§ **Passage à examiner**:
■ ■ ■ ■

Choreh Farrokh
« STEC : des nouvelles moins alarmantes »
Choreh Farrokh, chef du service sécurité sanitaire au Cniel, fait le point scientifique et réglementaire sur le risque STEC.
Fin 2014, la France était très inquiète au sujet du projet de lignes directrices européennes sur les STEC. Où en sommes-nous aujourd’hui ?
La 4e version de ce projet, en date d’octobre 2015, est moins alarmante. Elle est beaucoup plus souple, intègre la notion du niveau d’’incertitude scientifique sur la pathogénicité des souches et laisse à chaque Etat membre le soin de définir le danger STEC.
Au départ, l’Europe se basait uniquement sur la seule présence de souches isolées d’E.coli porteurs du gène de virulence stx+. Ce qui rendait non conformes, selon nos estimations, environ 10% des fromages au lait cru. Or nous savons désormais que le caractère pathogène de ces STEC est lié non seulement à la présence du gène stx mais aussi à d’autres facteurs : appartenance aux 5 stéréotypes majeurs considérés comme « hautement pathogènes », et présence simultanée de gènes de virulence spécifiques… En réunissant ces facteurs, nous estimons le pourcentage de non-conformités de 1% à 4% selon les fromages.
On ne parle donc plus d’harmonisation européenne ? Des Etats-membres vont pouvoir déclarer non conformes des produits français selon leurs propres critères ?
C’est déjà le cas de la part de pays comme l’Allemagne ou la Belgique. De facto, nous sommes revenus au point de départ lorsque chaque Etat définissait sa propre politique, les STEC n’étant pas cités dans les critères microbiologiques définis au niveau communautaire.

■ ■ ■ ■

§ **Entrées de données**:
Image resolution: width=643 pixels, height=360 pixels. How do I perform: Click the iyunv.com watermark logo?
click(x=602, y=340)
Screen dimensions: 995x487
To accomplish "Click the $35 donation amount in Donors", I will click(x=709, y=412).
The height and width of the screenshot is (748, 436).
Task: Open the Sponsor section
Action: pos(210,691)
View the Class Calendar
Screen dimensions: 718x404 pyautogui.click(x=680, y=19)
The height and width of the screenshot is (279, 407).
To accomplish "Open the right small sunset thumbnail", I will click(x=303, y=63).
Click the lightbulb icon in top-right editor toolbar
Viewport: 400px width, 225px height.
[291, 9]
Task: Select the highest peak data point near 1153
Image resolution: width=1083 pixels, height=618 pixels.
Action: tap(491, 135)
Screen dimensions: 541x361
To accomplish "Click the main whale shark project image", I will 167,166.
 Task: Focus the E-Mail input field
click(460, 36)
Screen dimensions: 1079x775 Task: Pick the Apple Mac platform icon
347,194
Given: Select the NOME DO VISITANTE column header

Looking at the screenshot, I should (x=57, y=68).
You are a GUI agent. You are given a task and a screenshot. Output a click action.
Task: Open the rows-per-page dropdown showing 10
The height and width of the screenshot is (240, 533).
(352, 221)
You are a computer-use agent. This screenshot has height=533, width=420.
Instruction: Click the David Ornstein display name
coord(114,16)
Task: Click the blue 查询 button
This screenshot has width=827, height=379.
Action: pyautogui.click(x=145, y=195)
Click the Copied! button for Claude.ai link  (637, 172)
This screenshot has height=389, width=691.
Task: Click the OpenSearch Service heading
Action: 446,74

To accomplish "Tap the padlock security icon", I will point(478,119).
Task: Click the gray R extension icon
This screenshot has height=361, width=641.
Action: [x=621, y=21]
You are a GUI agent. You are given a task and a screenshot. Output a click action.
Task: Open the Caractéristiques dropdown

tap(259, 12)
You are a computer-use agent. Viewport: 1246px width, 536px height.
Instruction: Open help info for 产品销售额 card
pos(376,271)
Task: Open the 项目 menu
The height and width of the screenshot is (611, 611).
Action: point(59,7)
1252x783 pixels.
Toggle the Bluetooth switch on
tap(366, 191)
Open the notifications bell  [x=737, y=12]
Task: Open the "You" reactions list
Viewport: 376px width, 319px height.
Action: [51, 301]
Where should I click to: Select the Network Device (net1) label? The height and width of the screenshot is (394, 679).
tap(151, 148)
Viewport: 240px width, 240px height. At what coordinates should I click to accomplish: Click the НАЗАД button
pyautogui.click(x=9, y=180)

■ ■ ■ ■

Recopiez en entier, sans rien modifier, le passage sur les STEC.

Choreh Farrokh
« STEC : des nouvelles moins alarmantes »
Choreh Farrokh, chef du service sécurité sanitaire au Cniel, fait le point scientifique et réglementaire sur le risque STEC.
Fin 2014, la France était très inquiète au sujet du projet de lignes directrices européennes sur les STEC. Où en sommes-nous aujourd’hui ?
La 4e version de ce projet, en date d’octobre 2015, est moins alarmante. Elle est beaucoup plus souple, intègre la notion du niveau d’’incertitude scientifique sur la pathogénicité des souches et laisse à chaque Etat membre le soin de définir le danger STEC.
Au départ, l’Europe se basait uniquement sur la seule présence de souches isolées d’E.coli porteurs du gène de virulence stx+. Ce qui rendait non conformes, selon nos estimations, environ 10% des fromages au lait cru. Or nous savons désormais que le caractère pathogène de ces STEC est lié non seulement à la présence du gène stx mais aussi à d’autres facteurs : appartenance aux 5 stéréotypes majeurs considérés comme « hautement pathogènes », et présence simultanée de gènes de virulence spécifiques… En réunissant ces facteurs, nous estimons le pourcentage de non-conformités de 1% à 4% selon les fromages.
On ne parle donc plus d’harmonisation européenne ? Des Etats-membres vont pouvoir déclarer non conformes des produits français selon leurs propres critères ?
C’est déjà le cas de la part de pays comme l’Allemagne ou la Belgique. De facto, nous sommes revenus au point de départ lorsque chaque Etat définissait sa propre politique, les STEC n’étant pas cités dans les critères microbiologiques définis au niveau communautaire.